**Extracted text:**
On the other side of Sevastopol lies Chersonese, the lately excavated city. It was founded in the fourth century and was burned in the fourteenth by a horde of warlike Tartars. Some years ago something was dug up on the property of a local gentleman which led him to believe that the buried city lay under his property. Excavations were began and were crowned with victory. They found the remains of what was the chief street of the city. Portions of the houses remained and human remains lay about in all directions. They gathered these ghastly things and buried them. In many of the houses cooking operations had evidently been going on when sudden death overtook the inhabitants. There were many burned and charred loaves of bread taken from the ovens. There are also five eggs quite intact which were found in one of the houses. Fancy eggs more than five hundred years old!

There is a great deal of beautiful cut stone work; also various articles of pottery and glass. Many of the specimens look like old-fashioned silver lustre. Some of the articles are very graceful in shape.

There is also gold and silver jewellery set with precious stones and some precious stones, chains, brooches, and long, heavy ear-rings, also bracelets. Many of these were set with turquoise which had kept their colour wonderfully well.

The jawbone of a woman had each tooth filed to a point. The owner of it must have been a person of consideration in her own circles, for though they found hundreds of jawbones this was the only one with the teeth so decorated. Or perhaps she was the first to adopt a new fashion in teeth and the other ladies of Chersonese were waiting to .see what their lords and masters thought of it before taking to it. I should suppose she would have suffered terribly from toothache. One thing that struck me about the jaw was its exceeding smallness.

**Dataset section:**
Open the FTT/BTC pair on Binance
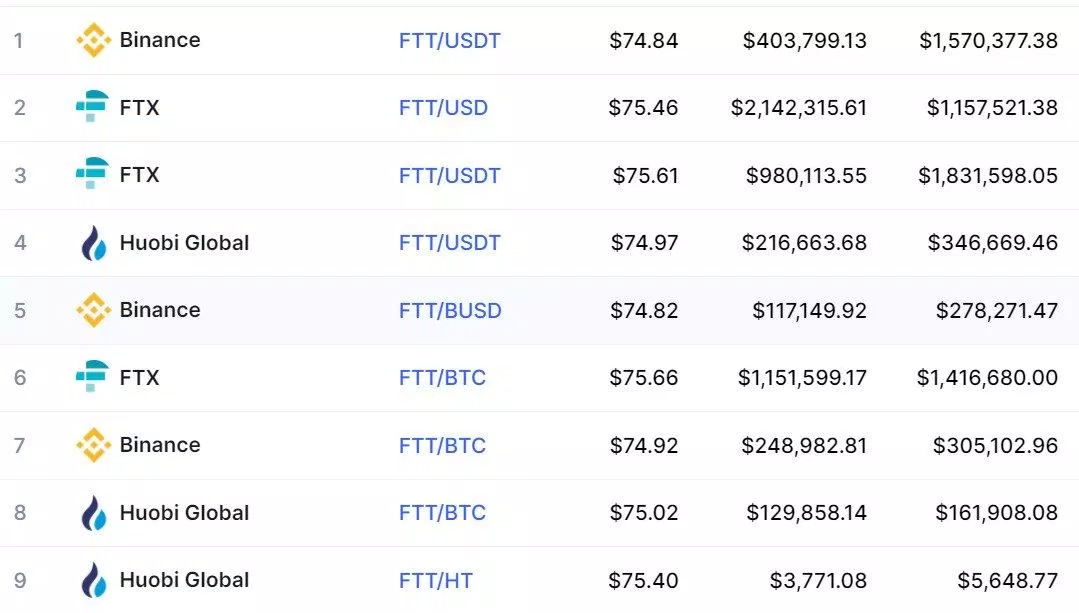 tap(442, 445)
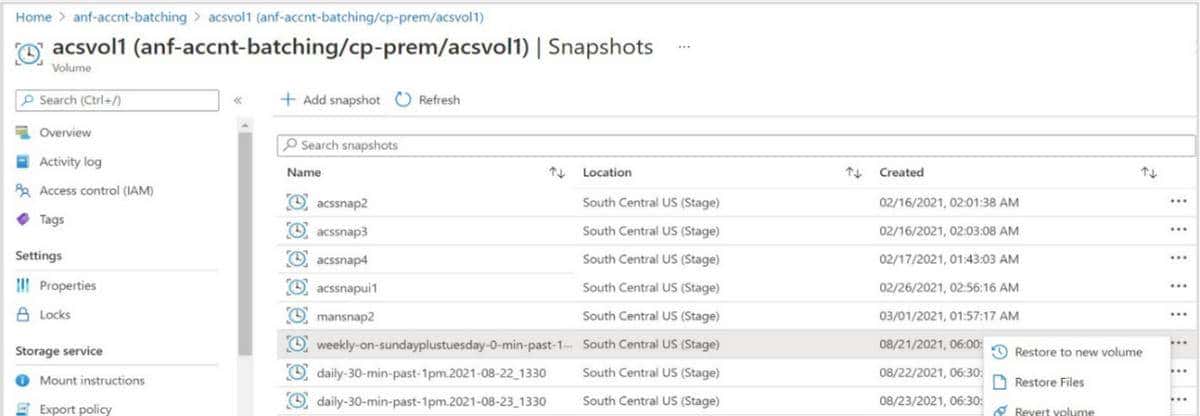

**What you will do:** In the passage about Chersonese, what had been done to each tooth in the woman's jawbone? Please answer in one sentence.

**Task output:** Each tooth had been filed to a point.